Figure 5. Notch activation leads to ventricular preexcitation.

Representative 6-lead EKG tracings and intracardiac electrograms from the high right atrium and His bundle electrogram are shown from a control and Mlc2v^Cre/+NICD mouse. Note the fused p wave (P) and QRS complexes and widened QRS with delta wave on surface EKG as well as the fused atrial (A) and ventricular (V) electrograms in Notch-activated mice, indicative of robust AV conduction over the accessory pathway. Scale bar: 100 ms. Control mice are NICD littermates of Mlc2v^Cre/+NICD mice.

Figure 6. Activation of Notch signaling leads to ventricular preexcitation.

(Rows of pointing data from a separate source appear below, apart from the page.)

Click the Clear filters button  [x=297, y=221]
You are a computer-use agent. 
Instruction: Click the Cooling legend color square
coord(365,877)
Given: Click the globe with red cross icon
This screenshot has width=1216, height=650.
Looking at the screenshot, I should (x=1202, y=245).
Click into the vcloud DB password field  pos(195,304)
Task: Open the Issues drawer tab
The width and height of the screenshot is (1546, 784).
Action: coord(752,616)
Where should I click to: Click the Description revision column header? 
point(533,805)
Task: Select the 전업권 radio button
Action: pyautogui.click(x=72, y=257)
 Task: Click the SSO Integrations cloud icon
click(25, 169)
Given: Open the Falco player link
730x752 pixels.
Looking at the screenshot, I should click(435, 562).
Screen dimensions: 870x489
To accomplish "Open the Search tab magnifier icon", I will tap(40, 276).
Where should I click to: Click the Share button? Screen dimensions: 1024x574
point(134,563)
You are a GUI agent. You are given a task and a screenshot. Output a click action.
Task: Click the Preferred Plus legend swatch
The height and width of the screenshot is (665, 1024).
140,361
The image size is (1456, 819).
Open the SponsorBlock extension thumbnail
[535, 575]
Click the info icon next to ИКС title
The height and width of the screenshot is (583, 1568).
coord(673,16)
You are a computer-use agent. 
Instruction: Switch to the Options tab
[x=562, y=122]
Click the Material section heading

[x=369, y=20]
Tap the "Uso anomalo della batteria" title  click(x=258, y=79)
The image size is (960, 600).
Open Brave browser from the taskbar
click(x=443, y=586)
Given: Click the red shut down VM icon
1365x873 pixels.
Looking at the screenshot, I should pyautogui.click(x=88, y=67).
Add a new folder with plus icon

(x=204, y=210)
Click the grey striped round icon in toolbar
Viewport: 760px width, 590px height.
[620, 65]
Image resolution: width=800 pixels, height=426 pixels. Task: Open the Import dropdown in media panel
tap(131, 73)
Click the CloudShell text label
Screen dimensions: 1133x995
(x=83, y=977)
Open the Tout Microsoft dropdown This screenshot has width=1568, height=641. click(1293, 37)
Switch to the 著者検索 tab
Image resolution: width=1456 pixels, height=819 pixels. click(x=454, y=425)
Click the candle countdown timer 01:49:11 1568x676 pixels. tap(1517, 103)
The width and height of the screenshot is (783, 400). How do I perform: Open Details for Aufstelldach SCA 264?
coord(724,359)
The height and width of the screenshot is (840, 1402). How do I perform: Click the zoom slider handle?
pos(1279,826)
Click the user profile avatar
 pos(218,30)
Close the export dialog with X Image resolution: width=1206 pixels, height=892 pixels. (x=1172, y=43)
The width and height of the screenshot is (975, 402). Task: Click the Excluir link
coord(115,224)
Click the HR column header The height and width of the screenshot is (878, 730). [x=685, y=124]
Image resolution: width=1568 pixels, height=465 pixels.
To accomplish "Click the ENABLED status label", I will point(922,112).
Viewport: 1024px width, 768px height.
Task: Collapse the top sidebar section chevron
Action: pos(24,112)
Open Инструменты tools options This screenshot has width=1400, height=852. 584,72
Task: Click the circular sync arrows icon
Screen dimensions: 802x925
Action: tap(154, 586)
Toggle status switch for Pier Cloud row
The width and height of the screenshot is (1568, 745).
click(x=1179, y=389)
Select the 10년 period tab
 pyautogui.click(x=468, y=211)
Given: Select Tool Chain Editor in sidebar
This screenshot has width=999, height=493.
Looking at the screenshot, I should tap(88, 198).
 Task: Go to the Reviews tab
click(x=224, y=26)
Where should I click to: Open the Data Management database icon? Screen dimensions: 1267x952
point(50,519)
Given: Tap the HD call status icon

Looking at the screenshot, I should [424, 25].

Electrical activation maps from the posterior surface of the heart, with 1-ms contour lines for (A and B) control and (C and D) Mlc2v^Cre/+NICD hearts. Note the different time scales. Atrial activation in control hearts is followed by a significant AV delay prior to ventricular activation. In Notch-activated hearts, the electrical impulse travels from the atria into the ventricles without AV delay via (C) an accessory pathway along the right posterior surface or via (D) dual accessory pathways in the right and left posterior regions, resulting in abnormal activation of the ventricles from base to apex. (E and F) Still frame activation images of the hearts from B and D, taken every 5 ms, in which a time gap of 45 ms, corresponding to AV delay, is denoted in E by a change from yellow to red numbers. White tissue is depolarized. RA, right atrium; LA, left atrium. Control mice are NICD littermates of Mlc2v^Cre/+NICD mice.